板垣退助が慶応四年一月の土佐から出陣したときから幕末の戊辰戦争の活躍を日記形式にその日付と連動しておどとけします。

「ちくと刀が長すぎはせんか」 板垣退助こぼれ話

2005年03月21日 | 板垣退助こぼれ話
勝沼の戦いのあと、迅衝隊は会津藩士の大崎壮助という者を捕らえて尋問するが、なかなか傲然として口割らない。それを聞いた板垣退助は
「おもしろい男だ。」といって直接尋問しようとするが、大崎は「猶予せず首をはねてもらいたい」と訴える。

板垣退助は拷問するのに情に忍びず、武士らしく死罪を宣告した。いよいよ斬首される段になり大崎は板垣退助に一礼をして刑を待つが進んで斬ろうとするものがいない。
そのうちに中屋修治という者がいて身長六尺という大柄な男で日頃から好んで三尺の長刀を差していた。「自分はかつて京都四条で会津のものと立ち会って二人を倒したことがある。
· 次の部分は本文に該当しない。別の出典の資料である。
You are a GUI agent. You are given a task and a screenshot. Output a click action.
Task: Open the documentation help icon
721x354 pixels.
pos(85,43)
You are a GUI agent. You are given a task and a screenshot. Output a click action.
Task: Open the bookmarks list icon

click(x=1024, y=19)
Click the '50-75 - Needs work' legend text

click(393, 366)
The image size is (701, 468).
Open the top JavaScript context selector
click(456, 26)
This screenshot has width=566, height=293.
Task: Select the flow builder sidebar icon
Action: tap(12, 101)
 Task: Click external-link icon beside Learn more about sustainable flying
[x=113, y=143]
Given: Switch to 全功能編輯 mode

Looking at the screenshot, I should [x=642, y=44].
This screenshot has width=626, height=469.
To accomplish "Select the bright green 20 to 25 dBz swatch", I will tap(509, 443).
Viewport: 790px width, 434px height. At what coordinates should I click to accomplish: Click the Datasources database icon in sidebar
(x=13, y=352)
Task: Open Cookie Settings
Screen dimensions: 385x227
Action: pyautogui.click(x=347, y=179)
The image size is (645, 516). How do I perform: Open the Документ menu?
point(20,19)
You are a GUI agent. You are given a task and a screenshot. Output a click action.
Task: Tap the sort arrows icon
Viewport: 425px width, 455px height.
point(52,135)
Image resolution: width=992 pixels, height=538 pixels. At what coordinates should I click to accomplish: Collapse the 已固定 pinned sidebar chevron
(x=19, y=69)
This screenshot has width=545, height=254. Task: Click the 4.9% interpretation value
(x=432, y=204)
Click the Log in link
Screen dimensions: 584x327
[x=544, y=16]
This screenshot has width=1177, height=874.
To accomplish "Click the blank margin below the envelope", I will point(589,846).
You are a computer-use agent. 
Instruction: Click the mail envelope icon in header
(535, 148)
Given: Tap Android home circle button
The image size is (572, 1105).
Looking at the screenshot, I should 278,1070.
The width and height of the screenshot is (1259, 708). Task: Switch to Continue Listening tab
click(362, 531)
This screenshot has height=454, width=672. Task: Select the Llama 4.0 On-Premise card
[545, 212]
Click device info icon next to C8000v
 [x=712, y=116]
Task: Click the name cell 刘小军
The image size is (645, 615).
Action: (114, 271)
これを斬らせてもらえばちょうど三人になる。」と言って壇上に出て来た。中屋は抜刀したものも周囲の藩士たちの注視に緊張したのか、なかなか斬ろうとせず、
板垣退助は「中屋、ちくと刀が長すぎはせんか。」と軽くひやかすと取り巻きたちはどっと笑う。これに気がほぐれたのか、中屋の刀は紫電一閃大崎壮助の首を皮一枚を残して前にたれた。

中屋修治はその髷をつかんで皮を断ち、しずかに壇の上におくと、大崎の首は馬手ばちばちとまばたいて生きもののようにぐるりを回ったという。
その壮烈さに一軍の藩兵たちは声をのみ、驚嘆せざるえなかったという。